CHIRAL SIDEROPHORE ANALOGS - FERRIOXAMINES AND THEIR IRON(III) COORDINATION PROPERTIES

This article describes a new family of linear ferrioxamine B analogs. These analogs have been designed to serve as chemical probes of microbial iron(III) uptake systems by forming conformationally unique complexes with iron(III). This target is achieved by (i) prohibiting the formation of trans isomers due to shortened bridges between the hydroxamate groups and (ii) imposing preferentially either the DELTA-cis or DELTA-cis configuration due to the presence of chiral centers.
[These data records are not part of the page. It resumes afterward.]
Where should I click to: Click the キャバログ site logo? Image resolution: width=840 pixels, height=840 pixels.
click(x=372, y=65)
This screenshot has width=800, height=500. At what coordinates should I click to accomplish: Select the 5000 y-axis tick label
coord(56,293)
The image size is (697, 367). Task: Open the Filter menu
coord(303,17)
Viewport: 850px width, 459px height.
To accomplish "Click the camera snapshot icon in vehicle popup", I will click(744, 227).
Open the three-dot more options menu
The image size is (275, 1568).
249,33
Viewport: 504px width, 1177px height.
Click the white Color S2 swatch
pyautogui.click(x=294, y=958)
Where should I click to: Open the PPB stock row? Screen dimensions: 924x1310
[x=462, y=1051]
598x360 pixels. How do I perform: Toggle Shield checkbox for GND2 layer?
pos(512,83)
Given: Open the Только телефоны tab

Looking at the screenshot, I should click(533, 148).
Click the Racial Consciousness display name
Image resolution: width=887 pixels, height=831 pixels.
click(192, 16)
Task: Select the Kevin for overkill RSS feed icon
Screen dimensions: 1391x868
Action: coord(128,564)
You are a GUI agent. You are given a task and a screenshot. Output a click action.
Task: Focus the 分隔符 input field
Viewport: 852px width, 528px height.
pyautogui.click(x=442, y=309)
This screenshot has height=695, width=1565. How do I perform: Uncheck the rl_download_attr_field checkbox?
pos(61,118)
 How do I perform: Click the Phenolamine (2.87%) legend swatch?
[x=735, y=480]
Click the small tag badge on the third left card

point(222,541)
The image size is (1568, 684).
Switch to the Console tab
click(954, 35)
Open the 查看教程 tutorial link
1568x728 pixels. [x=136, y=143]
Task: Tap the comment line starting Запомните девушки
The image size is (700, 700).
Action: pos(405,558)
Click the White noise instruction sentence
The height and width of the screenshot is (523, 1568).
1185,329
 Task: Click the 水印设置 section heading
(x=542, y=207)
The preparation of these analogs is realized by oligomerization of three identical monomers via the Merrifield method of synthesis. Each monomer is composed of an amino acid (L-ala, L-leu, L-asp, L-glu, D-glu) and N-hydroxy-3-aminopropionic acid that are linked together through the formation of a hydroxamate ion binding group. Some of these analogs, 1-3, have been found to substitute ferrioxamine B as growth promoter and iron(III) carrier, while others, 4 and 5, inhibit ferrioxamine B mediated iron(III) uptake. A priori, three parameters may be taken into account when siderophore-mediated microbial iron(III) uptake is considered: (i) iron(III) binding to the siderophore, (ii) the efficiency of transport of the siderophore-iron(III) complex across the membrane, and (iii) iron(III) release. In an attempt to determine which of these three parameters dictate the compounds' microbial activity, we compare their coordination properties in vitro with their overall effectiveness in vivo. Specifically, we examine the complexes' iron(III) release kinetics with CDTA as sensitive indicators of their coordination properties. Iron(III) release is shown to occur by two rate-limiting processes: a bimolecular ligand exchange step and a monomolecular one which measures the inertness of the complex under the given acidic conditions. Both processes show pronounced dependence on the nature of the amino acid (namely its substituents CH3, i-Bu, and CH2CONEt2 and chain length). The bulkier the side chain and longer the chain length, the slower the dissociation and iron(III) exchange rates. These observations are rationalized in terms of electronic and stereochemical effects and compared with the data of the natural counterpart. They also enable us to interpret the compounds' activities in vivo, indicate that transport of the siderophore complexes across the membrane is the decisive parameter, and demonstrate the role of conformational subtleties.